The threshold system was applied across all sources, enhancing scalability and performance as the database grew.

New Feeds for Domains

Domain feeds represent a critical addition to OneFirewall’s capabilities, allowing it to address web-based threats more effectively:

  • Logic Development: Introduced parsing logic to extract and validate domain data.

  • Integration with Existing Feeds: Domain feeds were cross-referenced with IP blocklists to identify overlaps and strengthen correlations.

  • Scalability: The new parser supports domain-specific sources while maintaining compatibility with existing logic.

This addition expands OneFirewall’s threat intelligence scope, providing deeper insights into malicious domains and their associated risks.

New Feeds for Files/Hashes

The addition of file and hash feeds expands OneFirewall’s capabilities to address file-based threats, including malicious hashes such as SHA256, MD5, and filenames. To process these feeds, I introduced a parser specifically designed to handle and extract file-related data.

  • Logic Development: The parser processes file hashes and names from various source formats, including .json and .txt.

  • Integration with Existing Feeds: File feeds were cross-referenced with IP and domain feeds to identify overlaps, improving threat correlation.

  • Scalability: The new parser supports file-specific feeds from both open-source and proprietary platforms, strengthening OneFirewall’s protection against file-based attack vectors such as malware and ransomware.
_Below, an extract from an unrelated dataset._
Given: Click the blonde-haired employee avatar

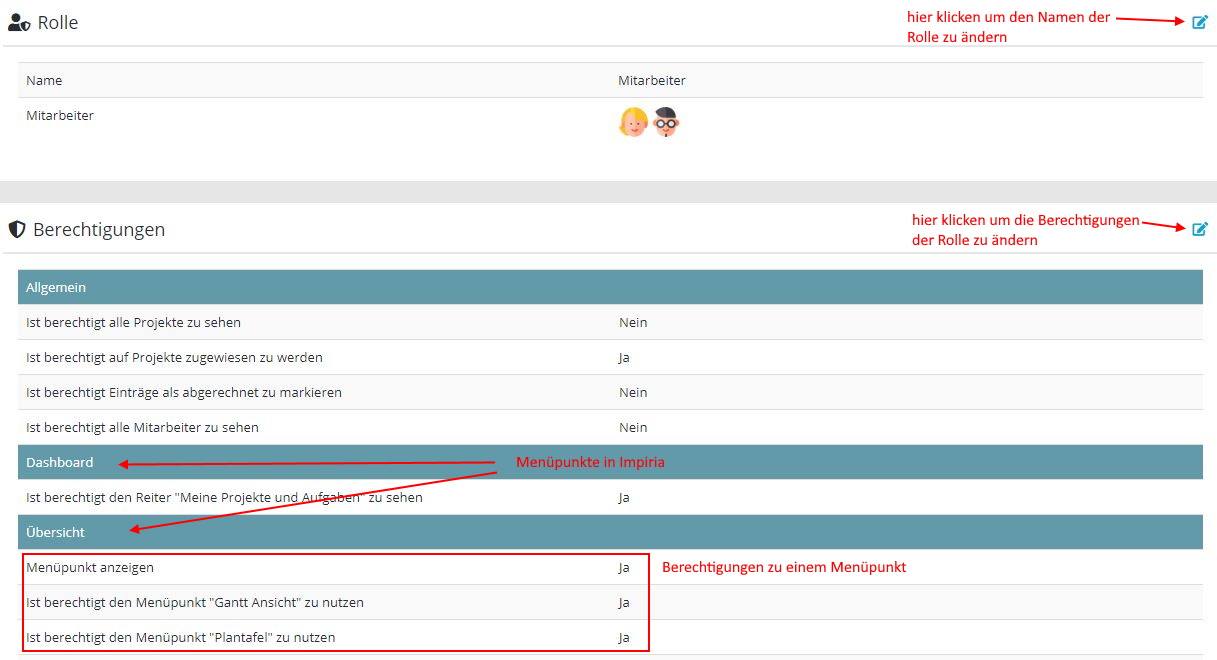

This implementation enhances OneFirewall’s ability to correlate threats across multiple dimensions, providing deeper insights into malicious file activity.

Conclusion

Through the systematic addition of new feeds, refined parsing logic, and improved threshold mechanisms, OneFirewall’s threat intelligence database saw significant growth across all risk categories. The database became more robust, with lower-risk entries increasing by over 15% and high- to critical-risk entries growing by approximately 46% and 168%, respectively. These improvements highlight the platform’s enhanced ability to monitor and mitigate a wider spectrum of threats, ultimately strengthening its position as a comprehensive and reliable threat intelligence tool.